Выбрать главу

Но приближение конца не парализовывало, а подхлёстывало. В оставленное историей время предстояло успеть явить миру идеал НСДАП. Уже 31 марта 1945 года заместитель рейхсминистра пропаганды Вернер Науман снова произнёс речь о грядущей победе: «Это реальность. Откуда она исходит, мы не знаем. Это знает фюрер».

Наступавший час зеро требовал людей уж совсем особого типа. Такими были Рейнхард Гейдрих и Теодор Эйке — ушедшие за чередой ими же уложенных трупов. Другими, но такими же были Йозеф Тербовен и Одило Глобочник, Фридрих Крюгер и Вильгельм Редиес — в стремительной лихорадке несшиеся к концу. Возможно, кто-то из них вспоминал тогда Эрнста Рема и Августа Шнайдхубера, Карла Эрнста и Эдмунда Хейнеса — эти тоже бы не сдались…

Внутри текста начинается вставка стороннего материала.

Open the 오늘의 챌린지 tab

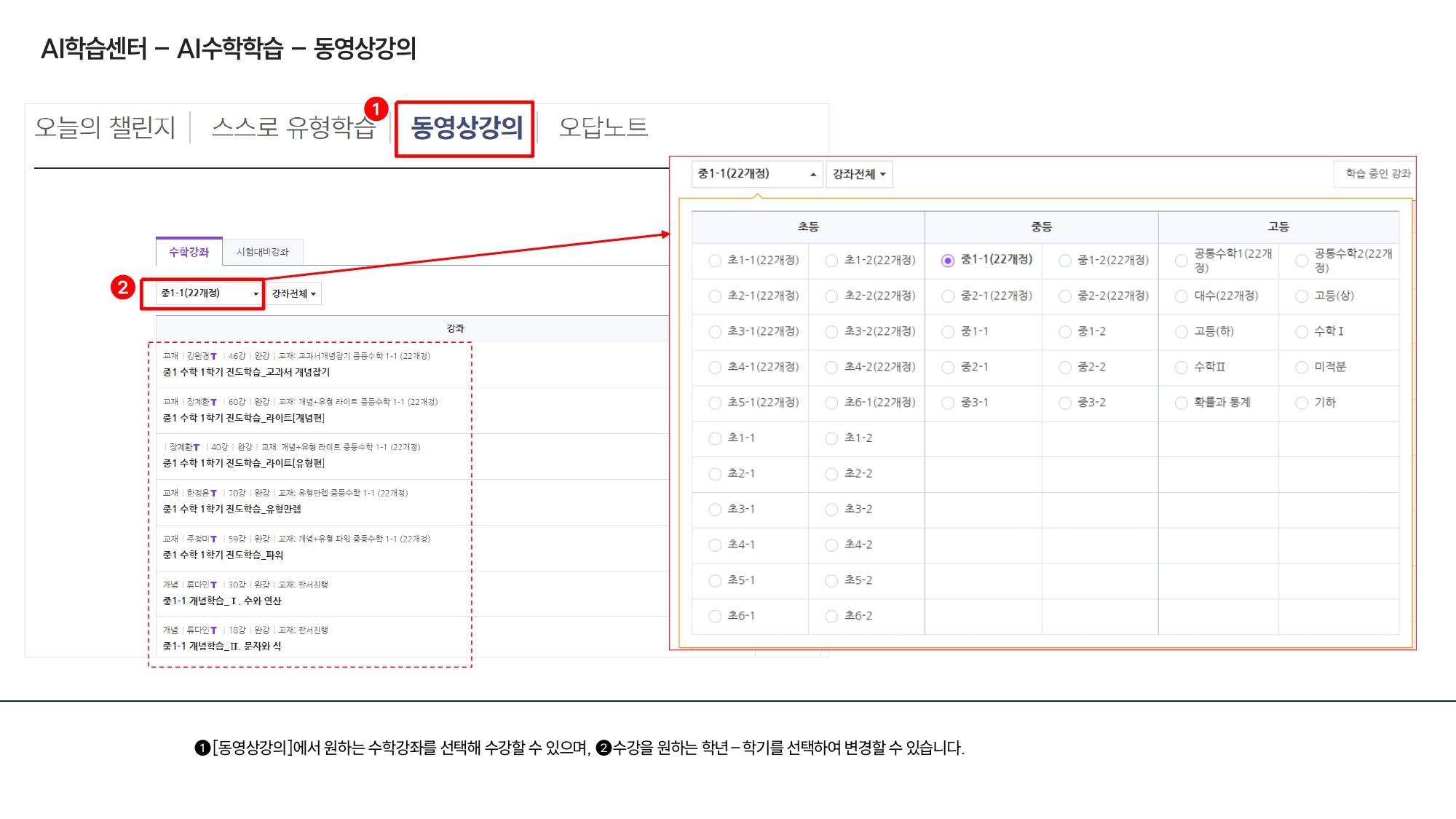tap(105, 128)
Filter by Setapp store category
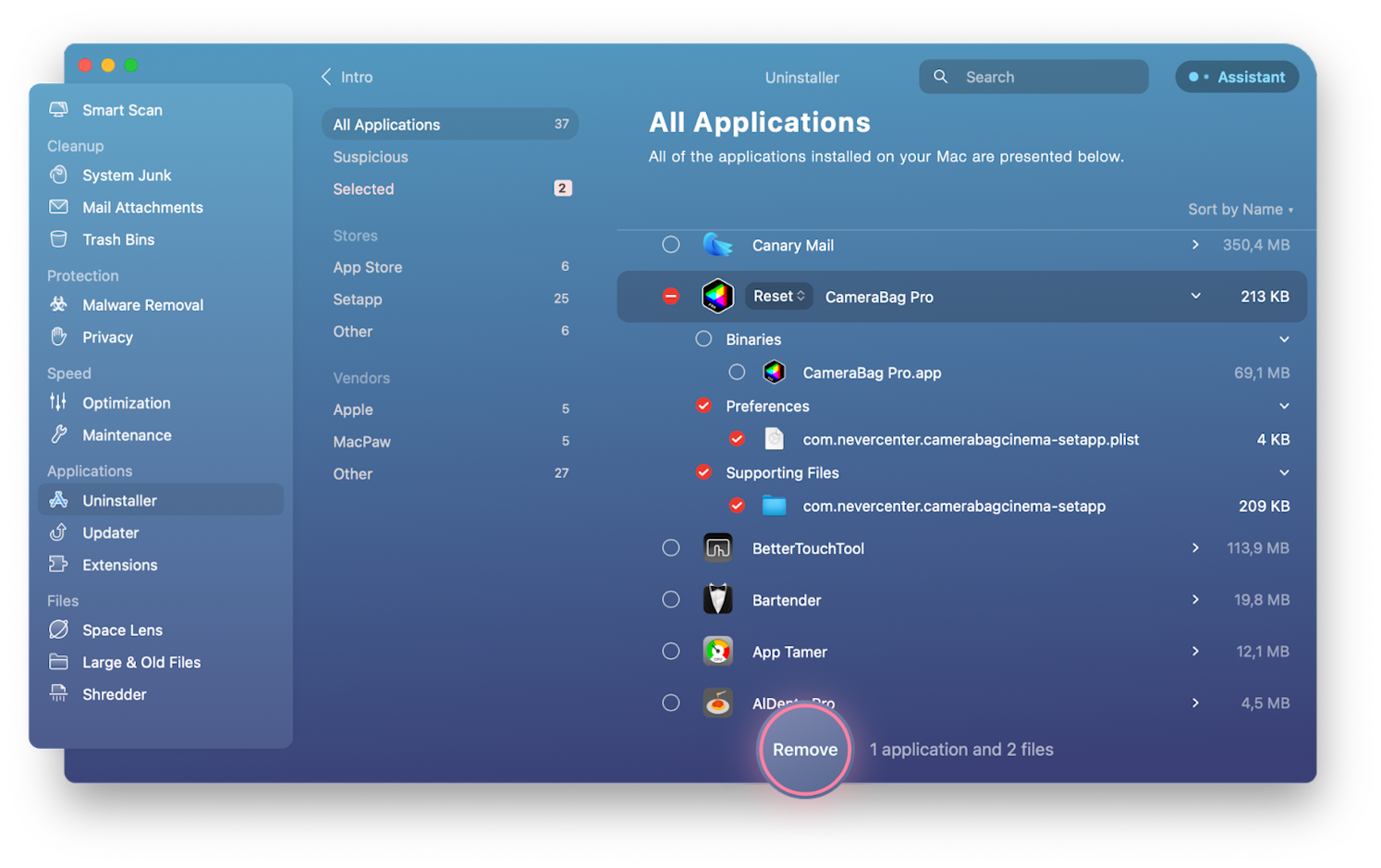The height and width of the screenshot is (868, 1381). (x=358, y=300)
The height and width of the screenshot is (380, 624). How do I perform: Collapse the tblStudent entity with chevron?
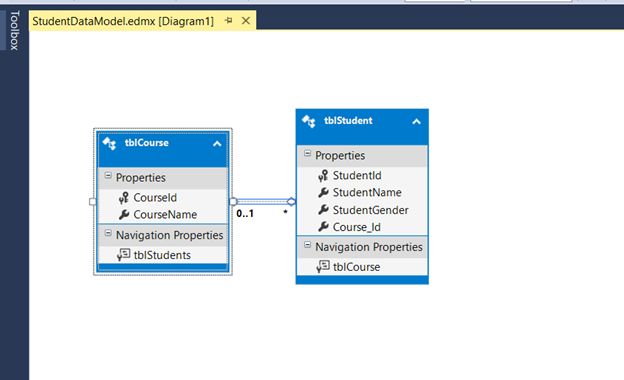[x=416, y=121]
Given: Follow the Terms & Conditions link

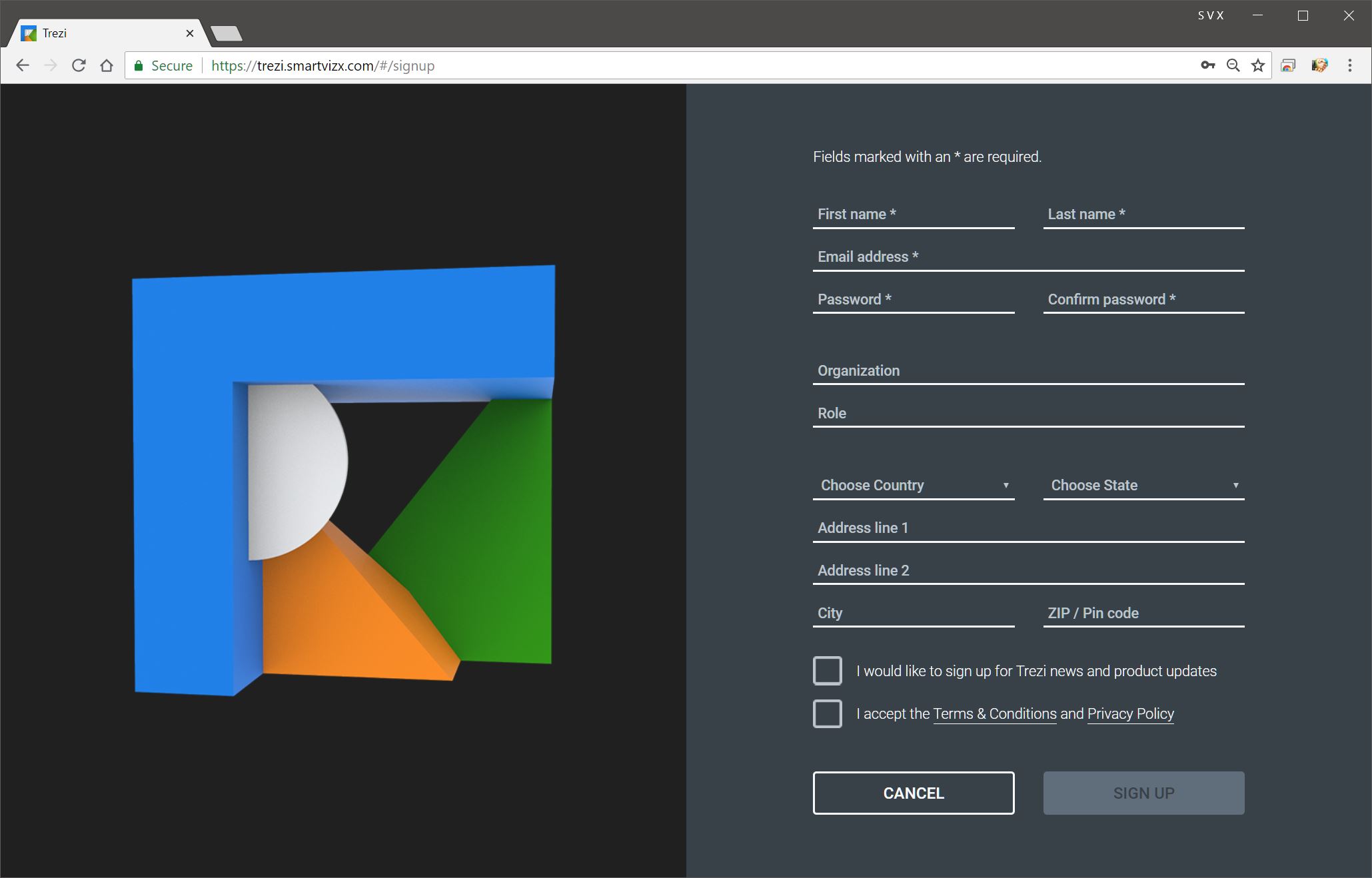Looking at the screenshot, I should [994, 713].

А вот «толстопузый Герман», достигший мыслимых вершин, сдувался день ото дня. Гордость Геринга люфтваффе потерпела однозначное поражение от союзной авиации. Рейхсмаршал срывал злобу расстрелами пленных английских лётчиков, что ему дорого обошлось в Нюрнберге. Ушли и рычаги экономического управления. Власть «наци N 2», официального преемника фюрера всё более сводилась к контролю над прусскими театрами и лесничествами. Что поразительно, он принимал это как неодолимость судьбы, погружаясь в непрерывный загул. С головой, чтобы не слышать ничего вокруг. Что ещё поразительнее, после фюрера он оставался самым популярным лидером в немецком народе. Возможно, именно за обывательское поведение, за имидж славного небедного бюргера, махнувшего на всё рукой и радующегося жизни, пока она есть.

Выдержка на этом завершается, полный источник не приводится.